Null Hypothesis **$H_0$**: There is no difference in the number of views (video_view_count) between TikTok videos posted by verified accounts and TikTok videos posted by unverified accounts (verified_status)

Null Hypothesis **$H_A$**: There is a difference in the number of views (video_view_count) between TikTok videos posted by verified accounts and TikTok videos posted by unverified accounts (verified_status)

You choose 5% as the significance level and proceed with a two-sample t-test.

In [25]:
# Conduct a two-sample t-test to compare means
verified = data[data['verified_status'] == 'verified']['video_view_count']
not_verified = data[data['verified_status'] == 'not verified']['video_view_count']
stats.ttest_ind(a=not_verified, b=verified, equal_var=False)


TtestResult(statistic=25.499441780633777, pvalue=2.6088823687177823e-120, df=1571.163074387424)

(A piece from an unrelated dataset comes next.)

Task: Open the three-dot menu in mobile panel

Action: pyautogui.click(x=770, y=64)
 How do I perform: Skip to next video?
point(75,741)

Given the p-value of approximately 2.609e-120 which is much smaller than the 5% significance level that we had set, this 2 sample t-test has demonstrated that we should reject the Null Hypothesis. Thus, we can conclude that there is a statistically significant difference in video view counts between the verified and unverified users on TikTok.

## **Step 4: Communicate insights with stakeholders**

The analysis shows that there is a statistically significant difference in the average view counts between videos that are uploaded from verified accounts and videos that are uploaded by unverified accounts. This suggests that there could be a difference in behaviors between these two groups.

It would be interesting and potentially insightful to further investigate these differences. Is it perhaps that verified users create more 'clickbait'-type videos? Are they making 'claims' versus 'opinions'?

The next steps will be to build a regression model on verified_status as our end goal will be to make predictions on claim status.